Why HAIP implies that there are temporal validation rules for iat when it has none, and at the same time does not mention nbf at all?

[joelposti]

Currently section ‘Validity Period of the Signature and the Claim Values’ has this to say about iat claim:

iat and exp JWT claims express both the validity period of both the signature and the claims about the subject, unless there is a separate claim used to express the validity of the claims.

Why is it implied that iat claim has temporal validation rules? The JWT standard does not define any rules for iat in section 4.1.6. "iat" (Issued At) Claim.

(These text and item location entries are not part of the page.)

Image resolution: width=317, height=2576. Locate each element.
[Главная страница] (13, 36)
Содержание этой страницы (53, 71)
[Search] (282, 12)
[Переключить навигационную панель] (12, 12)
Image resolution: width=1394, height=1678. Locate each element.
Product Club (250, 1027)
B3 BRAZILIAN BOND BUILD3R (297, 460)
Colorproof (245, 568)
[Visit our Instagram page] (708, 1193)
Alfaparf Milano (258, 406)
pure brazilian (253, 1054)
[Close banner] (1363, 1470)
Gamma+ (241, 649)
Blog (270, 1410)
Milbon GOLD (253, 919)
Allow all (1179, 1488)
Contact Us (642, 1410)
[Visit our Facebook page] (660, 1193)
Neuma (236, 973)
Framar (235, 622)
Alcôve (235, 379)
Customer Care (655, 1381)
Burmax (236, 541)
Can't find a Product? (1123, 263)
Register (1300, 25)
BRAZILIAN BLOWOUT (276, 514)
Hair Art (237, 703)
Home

Meanwhile, the JWT standard has temporal validation rules for nbf claim in section 4.1.5. "nbf" (Not Before) Claim, but HAIP does not mention that claim.

I created a pull request #165 that proposes adding nbf to the claims table in section ‘SD-JWT VCs’ and replacing iat in section ‘Validity Period of the Signature and the Claim Values’ with nbf.

[selfissued]

nbf is only useful if tokens are going to be future-dated and not valid when issued. That doesn't match our use cases. Therefore, we should not add or mention nbf.

For what it's worth, the validation logic for iat in OpenID Connect ID Tokens is:

10. The iat Claim can be used to reject tokens that were issued too far away from the current time, limiting the amount of time that nonces need to be stored to prevent attacks. The acceptable range is Client specific.

We could add similar language to this spec.